I had four amazing years of community support and the ability to give and receive help in college, and then 13 years of painfully unlearning that. And the horrible lesson I learned was, "don't trust people who want to give you something. You will be let down. There will be strings attached. It will get messy. You don't deserve anything offered. Keep your guard up." But this week, I had three lunches, and a training session that countered that.

So, the door I had slammed to all of that began to open. I told myself stories like, "well, I took her to a movie once when she was broke," and "I was invited to dinner and said I was going to bring 2 things, but then brought 6 things," or " I help her with something hard for her, and fun for me, every week." and then I shoved that kind of ledger-thinking away and said, "I want to see and talk to this person. I want to keep being positive. I want to keep depression at bay, and not find myself curled up on the couch crippled by the enormity of this story. So. GO. Go out to lunch. Enjoy the time with this person."

Those moments were hard for me. Not because of my friends. My friends are not only wonderful, loving supportive people, but people with the grace to make those lunches about wanting to spend time with me and celebrate my release from bondage. I never felt like I was their charity.

Those moments were hard for me because of my foolish pride, and this false idea that I have that I'm an island. Somehow, in my mind, there are terrible consequences to building bridges off that island. Or letting anyone defy my bridge-less-ness by bringing their boat over and saying, "Hey, I notice you have lots of coconuts here, but wouldn't they go well with rum? And hey, I know how to mix that drink! Wanna have some with me?"

Those drinks healed me. In lots of ways! I literally did have a boozy lunch with one of those friends. and it was simply delicious to talk everything over with her. And while it was water and salads at the other lunches, the conversation and things those women bravely shared with me reminded me that it's a bad goal to try and be an island. My friend, the same one who cried when I left Jersey, the same one who supported her partner in leaving an unhappy job, wanted to NOT have a baby shower. She didn't want a fuss, or silly games. I understood that. But I pressed her and said, "It's not just to get gifts It's because there are a community of people who want to celebrate this with you. those aren't just your fans, but your baby's fans and the people who will be there for you when you need support and love and someone to talk to as a parent."

So, she had a shower. And I was PSYCHED to send a gift. But guess what? All of those people also lined up after the delivery just waiting to give love to them and their baby girl. Love is for giving away.

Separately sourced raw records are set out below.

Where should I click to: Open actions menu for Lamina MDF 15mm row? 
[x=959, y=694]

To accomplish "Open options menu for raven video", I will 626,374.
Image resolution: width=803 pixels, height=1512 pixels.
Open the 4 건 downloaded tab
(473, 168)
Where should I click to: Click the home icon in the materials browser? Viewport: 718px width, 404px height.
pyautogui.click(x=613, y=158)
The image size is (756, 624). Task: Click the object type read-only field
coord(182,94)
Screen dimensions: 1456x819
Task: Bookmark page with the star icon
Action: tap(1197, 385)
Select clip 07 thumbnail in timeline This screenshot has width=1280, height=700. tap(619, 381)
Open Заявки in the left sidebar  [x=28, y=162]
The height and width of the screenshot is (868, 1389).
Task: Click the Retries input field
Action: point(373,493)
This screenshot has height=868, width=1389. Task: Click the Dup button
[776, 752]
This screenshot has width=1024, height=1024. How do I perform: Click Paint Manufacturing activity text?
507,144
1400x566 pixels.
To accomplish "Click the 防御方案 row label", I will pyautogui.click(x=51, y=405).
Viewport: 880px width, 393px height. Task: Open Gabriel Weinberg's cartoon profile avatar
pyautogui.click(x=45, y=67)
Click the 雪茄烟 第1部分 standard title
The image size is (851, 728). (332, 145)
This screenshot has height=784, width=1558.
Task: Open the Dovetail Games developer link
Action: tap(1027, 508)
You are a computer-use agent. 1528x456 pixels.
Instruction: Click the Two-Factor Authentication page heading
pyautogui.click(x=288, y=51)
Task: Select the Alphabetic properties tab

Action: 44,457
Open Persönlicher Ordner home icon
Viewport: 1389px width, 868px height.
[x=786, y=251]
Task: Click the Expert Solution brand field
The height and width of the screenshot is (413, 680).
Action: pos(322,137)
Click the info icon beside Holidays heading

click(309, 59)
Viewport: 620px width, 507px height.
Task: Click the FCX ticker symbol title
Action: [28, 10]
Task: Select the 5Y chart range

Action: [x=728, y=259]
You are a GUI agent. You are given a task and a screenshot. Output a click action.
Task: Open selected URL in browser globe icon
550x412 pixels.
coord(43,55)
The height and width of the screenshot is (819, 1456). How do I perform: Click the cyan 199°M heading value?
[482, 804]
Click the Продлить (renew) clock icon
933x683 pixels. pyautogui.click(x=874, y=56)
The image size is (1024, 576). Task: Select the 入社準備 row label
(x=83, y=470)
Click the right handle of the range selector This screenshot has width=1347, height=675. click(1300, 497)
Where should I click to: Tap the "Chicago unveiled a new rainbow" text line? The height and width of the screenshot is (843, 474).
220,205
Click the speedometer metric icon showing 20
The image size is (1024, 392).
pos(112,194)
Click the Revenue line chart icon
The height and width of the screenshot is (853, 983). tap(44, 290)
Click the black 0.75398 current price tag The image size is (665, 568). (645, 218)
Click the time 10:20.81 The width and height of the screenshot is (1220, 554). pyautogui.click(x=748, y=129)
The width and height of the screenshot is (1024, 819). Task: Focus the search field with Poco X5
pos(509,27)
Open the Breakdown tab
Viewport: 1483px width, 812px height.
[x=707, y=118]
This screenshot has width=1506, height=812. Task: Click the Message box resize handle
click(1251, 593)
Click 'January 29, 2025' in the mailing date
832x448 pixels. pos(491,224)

It begins to heal the bad lessons I learned over the last 13 years to know that people are offering their support and help because they believe in me and think I am a good bet to put what they're offering to use in a positive way. And so, today, I took the next leap and accepted an even bigger gift at my training appointment. It is one that will make me very cognizant of being accountable in this process. With this gift in my hand, I can't just work out, or eat right, or search for a job as isolated tasks. I have no choice but to see this as a process of finding the life that allows me to keep those things in balance; whatever the job ends up being.

So, thank you all. And keep me honest about accepting help and support.